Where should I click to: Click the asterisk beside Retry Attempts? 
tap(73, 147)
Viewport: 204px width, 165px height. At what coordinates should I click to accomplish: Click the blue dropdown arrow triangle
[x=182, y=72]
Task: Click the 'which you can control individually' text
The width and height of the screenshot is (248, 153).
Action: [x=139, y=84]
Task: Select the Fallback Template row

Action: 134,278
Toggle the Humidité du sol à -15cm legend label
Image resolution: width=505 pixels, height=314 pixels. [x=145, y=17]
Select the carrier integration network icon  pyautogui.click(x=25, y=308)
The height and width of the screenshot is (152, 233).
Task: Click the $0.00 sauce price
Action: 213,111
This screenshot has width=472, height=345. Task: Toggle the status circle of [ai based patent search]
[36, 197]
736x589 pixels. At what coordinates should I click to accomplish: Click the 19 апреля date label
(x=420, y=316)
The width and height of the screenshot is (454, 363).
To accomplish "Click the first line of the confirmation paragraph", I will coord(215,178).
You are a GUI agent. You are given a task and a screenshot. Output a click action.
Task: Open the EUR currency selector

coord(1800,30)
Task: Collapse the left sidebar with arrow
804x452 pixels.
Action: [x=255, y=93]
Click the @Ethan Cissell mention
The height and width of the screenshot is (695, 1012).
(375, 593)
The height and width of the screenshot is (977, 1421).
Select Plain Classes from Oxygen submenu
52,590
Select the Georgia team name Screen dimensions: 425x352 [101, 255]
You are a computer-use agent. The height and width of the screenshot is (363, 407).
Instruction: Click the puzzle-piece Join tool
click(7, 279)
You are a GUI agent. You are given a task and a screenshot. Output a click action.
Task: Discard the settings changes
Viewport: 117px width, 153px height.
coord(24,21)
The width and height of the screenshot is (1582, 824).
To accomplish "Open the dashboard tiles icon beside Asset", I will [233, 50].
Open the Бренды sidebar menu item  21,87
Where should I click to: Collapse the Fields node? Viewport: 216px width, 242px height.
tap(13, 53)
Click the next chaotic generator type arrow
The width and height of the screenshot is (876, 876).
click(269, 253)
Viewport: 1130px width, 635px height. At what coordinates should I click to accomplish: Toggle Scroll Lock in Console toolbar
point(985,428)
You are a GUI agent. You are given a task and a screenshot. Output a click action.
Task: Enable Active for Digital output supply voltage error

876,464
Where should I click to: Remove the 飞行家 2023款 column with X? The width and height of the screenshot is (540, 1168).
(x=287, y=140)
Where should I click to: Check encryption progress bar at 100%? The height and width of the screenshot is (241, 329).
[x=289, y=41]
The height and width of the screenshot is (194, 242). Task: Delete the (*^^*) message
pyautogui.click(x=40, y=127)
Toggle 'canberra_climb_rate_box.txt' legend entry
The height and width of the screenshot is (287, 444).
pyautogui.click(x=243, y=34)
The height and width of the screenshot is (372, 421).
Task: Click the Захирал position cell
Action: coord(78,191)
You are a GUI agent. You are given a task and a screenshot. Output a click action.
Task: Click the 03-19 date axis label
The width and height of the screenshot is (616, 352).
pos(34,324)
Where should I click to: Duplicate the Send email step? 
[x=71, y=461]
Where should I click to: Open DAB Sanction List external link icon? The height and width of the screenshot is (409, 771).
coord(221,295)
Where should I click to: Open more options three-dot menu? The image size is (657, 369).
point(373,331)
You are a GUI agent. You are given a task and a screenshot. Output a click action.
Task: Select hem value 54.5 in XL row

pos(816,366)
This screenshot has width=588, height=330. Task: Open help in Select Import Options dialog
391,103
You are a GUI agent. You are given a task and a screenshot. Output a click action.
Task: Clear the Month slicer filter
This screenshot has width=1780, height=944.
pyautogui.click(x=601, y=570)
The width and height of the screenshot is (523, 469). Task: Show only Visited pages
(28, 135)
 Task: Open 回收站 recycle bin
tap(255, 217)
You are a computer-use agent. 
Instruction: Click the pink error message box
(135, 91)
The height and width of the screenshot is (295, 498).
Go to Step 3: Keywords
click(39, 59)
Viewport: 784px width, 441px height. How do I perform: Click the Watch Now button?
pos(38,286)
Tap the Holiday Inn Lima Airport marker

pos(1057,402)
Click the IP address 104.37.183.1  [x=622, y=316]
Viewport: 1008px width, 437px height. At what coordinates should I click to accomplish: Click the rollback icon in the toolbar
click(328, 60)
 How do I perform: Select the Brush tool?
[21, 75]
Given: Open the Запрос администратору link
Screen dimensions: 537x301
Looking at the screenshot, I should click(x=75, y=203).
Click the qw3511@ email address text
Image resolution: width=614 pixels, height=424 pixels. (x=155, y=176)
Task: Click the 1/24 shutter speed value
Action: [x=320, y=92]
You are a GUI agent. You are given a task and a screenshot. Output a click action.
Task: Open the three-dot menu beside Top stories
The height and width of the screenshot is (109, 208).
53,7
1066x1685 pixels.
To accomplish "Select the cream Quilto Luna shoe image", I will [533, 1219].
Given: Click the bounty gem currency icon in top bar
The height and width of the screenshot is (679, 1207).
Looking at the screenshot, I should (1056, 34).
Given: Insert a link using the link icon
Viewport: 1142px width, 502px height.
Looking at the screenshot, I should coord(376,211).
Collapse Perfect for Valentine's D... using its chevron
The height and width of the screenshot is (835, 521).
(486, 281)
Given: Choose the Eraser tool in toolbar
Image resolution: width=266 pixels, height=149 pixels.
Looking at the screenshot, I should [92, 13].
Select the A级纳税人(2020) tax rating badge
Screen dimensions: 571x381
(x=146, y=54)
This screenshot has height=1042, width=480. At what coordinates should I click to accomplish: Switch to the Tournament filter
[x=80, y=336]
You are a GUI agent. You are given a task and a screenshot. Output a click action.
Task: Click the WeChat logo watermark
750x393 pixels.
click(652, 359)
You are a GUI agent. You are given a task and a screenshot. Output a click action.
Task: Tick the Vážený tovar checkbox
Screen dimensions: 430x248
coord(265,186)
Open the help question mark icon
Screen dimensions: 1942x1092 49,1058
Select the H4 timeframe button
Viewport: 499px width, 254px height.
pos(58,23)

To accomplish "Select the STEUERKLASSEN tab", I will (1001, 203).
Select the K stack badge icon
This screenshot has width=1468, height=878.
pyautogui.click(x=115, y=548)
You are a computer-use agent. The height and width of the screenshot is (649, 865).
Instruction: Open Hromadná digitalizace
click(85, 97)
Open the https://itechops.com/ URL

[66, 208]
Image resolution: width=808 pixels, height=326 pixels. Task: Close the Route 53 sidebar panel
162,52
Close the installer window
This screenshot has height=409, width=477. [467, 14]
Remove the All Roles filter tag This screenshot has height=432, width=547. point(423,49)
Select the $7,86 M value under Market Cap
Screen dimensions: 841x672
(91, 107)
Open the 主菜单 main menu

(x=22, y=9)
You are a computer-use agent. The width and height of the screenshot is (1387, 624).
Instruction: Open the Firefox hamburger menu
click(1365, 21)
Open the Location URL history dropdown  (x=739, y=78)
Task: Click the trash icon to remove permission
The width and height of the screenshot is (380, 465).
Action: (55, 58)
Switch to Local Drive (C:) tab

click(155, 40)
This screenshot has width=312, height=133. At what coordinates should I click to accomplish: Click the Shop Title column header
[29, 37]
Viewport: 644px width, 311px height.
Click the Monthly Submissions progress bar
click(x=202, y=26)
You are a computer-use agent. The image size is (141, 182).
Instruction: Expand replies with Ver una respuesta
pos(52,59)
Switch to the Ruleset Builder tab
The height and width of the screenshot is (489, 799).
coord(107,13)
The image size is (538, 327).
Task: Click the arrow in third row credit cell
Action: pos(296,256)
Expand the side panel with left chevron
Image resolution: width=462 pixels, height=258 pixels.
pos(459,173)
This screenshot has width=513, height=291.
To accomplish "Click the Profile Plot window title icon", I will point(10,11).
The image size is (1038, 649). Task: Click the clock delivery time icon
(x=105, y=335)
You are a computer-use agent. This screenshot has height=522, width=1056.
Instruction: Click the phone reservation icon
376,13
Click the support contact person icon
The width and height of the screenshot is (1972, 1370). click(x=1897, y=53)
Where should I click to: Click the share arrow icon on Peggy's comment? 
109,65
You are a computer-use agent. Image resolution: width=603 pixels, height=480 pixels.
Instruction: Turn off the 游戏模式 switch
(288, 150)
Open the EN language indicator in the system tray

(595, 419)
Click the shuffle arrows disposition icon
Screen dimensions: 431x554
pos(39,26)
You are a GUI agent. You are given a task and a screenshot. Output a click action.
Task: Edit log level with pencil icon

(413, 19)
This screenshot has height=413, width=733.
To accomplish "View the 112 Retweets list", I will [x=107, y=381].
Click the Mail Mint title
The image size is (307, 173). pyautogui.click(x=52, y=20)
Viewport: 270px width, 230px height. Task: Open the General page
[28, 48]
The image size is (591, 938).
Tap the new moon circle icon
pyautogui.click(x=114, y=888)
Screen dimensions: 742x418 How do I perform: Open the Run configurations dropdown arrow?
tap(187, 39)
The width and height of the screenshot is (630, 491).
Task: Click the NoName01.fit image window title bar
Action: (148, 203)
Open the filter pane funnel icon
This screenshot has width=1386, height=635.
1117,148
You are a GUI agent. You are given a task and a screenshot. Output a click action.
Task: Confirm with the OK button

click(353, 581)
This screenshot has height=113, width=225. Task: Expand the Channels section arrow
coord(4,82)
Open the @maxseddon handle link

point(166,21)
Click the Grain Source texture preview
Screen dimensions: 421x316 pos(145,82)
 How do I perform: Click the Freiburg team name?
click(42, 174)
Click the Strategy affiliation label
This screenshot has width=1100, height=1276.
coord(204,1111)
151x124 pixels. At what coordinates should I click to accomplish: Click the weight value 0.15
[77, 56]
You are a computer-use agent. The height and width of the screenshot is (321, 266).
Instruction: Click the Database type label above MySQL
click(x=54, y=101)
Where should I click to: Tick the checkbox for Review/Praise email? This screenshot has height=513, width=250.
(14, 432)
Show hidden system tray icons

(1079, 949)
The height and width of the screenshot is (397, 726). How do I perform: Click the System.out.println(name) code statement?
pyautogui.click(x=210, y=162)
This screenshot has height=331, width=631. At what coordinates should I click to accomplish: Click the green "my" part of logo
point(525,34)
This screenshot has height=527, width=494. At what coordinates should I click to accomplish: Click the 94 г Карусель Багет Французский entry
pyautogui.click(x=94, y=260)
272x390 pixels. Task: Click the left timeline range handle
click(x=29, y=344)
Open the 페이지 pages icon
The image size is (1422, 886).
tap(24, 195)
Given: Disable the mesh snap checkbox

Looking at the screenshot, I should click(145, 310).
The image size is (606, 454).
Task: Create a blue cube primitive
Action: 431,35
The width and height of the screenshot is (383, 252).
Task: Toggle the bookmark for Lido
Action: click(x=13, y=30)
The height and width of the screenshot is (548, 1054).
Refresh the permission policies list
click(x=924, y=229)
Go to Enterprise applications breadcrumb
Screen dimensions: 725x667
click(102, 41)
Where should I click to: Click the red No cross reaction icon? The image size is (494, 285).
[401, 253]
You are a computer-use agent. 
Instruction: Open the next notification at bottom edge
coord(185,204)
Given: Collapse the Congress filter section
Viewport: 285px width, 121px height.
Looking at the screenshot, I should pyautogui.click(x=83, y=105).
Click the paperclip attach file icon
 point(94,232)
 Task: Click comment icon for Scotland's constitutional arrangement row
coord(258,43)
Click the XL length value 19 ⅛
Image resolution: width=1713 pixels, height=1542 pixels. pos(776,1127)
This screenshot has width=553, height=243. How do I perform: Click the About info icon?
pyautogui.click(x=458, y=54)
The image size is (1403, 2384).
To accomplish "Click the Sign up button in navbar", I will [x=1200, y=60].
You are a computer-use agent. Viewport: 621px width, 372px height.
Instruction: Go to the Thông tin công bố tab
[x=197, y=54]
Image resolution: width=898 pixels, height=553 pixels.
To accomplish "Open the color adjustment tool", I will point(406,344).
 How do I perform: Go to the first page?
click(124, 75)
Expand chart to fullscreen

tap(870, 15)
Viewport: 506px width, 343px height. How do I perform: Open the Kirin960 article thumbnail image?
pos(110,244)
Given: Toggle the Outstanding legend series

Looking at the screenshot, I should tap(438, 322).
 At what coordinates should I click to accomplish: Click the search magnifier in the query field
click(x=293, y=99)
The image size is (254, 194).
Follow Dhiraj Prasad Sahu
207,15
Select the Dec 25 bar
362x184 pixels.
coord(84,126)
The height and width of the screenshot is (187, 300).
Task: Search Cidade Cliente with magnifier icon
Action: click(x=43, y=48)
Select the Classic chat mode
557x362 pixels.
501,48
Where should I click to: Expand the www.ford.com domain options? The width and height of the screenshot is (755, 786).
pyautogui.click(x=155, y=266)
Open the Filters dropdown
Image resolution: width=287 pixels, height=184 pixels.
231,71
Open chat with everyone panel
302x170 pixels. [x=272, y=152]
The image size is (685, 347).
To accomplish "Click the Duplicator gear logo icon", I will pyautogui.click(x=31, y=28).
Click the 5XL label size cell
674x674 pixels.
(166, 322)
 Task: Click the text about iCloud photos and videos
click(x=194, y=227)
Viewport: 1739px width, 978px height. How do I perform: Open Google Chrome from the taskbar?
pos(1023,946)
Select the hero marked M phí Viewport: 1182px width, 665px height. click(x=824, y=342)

◆ ◆ ◆

▶ Task to carry out
Reading through the records above, report each line in which the string "will" is found.

▶ Answer to the problem
To accomplish "Click the first line of the confirmation paragraph", I will coord(215,178).
To accomplish "Open the dashboard tiles icon beside Asset", I will [233, 50].
To accomplish "Select the cream Quilto Luna shoe image", I will [533, 1219].
To accomplish "Select the STEUERKLASSEN tab", I will (1001, 203).
To accomplish "Click the Profile Plot window title icon", I will point(10,11).
To accomplish "View the 112 Retweets list", I will [x=107, y=381].
To accomplish "Click the Sign up button in navbar", I will [x=1200, y=60].
To accomplish "Open the color adjustment tool", I will point(406,344).
To accomplish "Click the Duplicator gear logo icon", I will pyautogui.click(x=31, y=28).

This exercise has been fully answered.